All in all, Witkoff’s diplomacy achieved nothing at all. Their list has been the same for years now.

— Kate from Kharkiv (@kateinkharkiv.bsky.social) April 28, 2025 at 9:33 AM

Denazification means removing anyone in Ukraine who opposes Russia. This comes out of the largely ahistorical and heavily mythologized Soviet and now Russian history of WW II in Europe. The Soviets redefined NAZIism as anyone opposed to the Soviet Union, especially Soviet Russia, not just the actual NAZIs and their genocidal racist fascist ideology. All of this is now covered under the term pobiedobesie, which means victory frenzy or victory mania or victory obsession, which all of modern Russian WW II history is rooted in, taught in both professional/scholarly and popular history, in popular Russian culture, and indoctrinated into Russian children starting at a very young age. More on this as we get closer to “Victory Day.”

Today Putin announced a fake ceasefire for Russia’s celebration of Victory in Europe Day, which Russia celebrates on 9 MAY while everyone else celebrates on 8 May.

Oh look, Putin announces fake ceasefire for May 8–10, with no intention of holding it. Just another move to buy time and sabotage peace effort.

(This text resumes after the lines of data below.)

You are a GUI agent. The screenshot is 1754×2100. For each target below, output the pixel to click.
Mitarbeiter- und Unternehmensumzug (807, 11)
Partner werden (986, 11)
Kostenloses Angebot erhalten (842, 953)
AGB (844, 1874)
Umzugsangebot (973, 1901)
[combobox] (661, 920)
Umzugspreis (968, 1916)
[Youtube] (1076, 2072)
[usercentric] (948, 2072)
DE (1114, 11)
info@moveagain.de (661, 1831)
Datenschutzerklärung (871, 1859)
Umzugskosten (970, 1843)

— Maria Avdeeva (@mariainkharkiv.bsky.social) April 28, 2025 at 8:36 AM

I will believe this when I see it. Especially as everything Putin and the Russians are doing is maskirovka:

Russia also wants to stop Ukrainian attacks on Victory Day, because its air defenses are inadequate to protect itself from Ukrainian drones. Ukraine should unilaterally declare a ceasefire for May 1-8 (which includes its Victory Day) and if Russia breaks it, refuse to abide by the Russian ceasefire.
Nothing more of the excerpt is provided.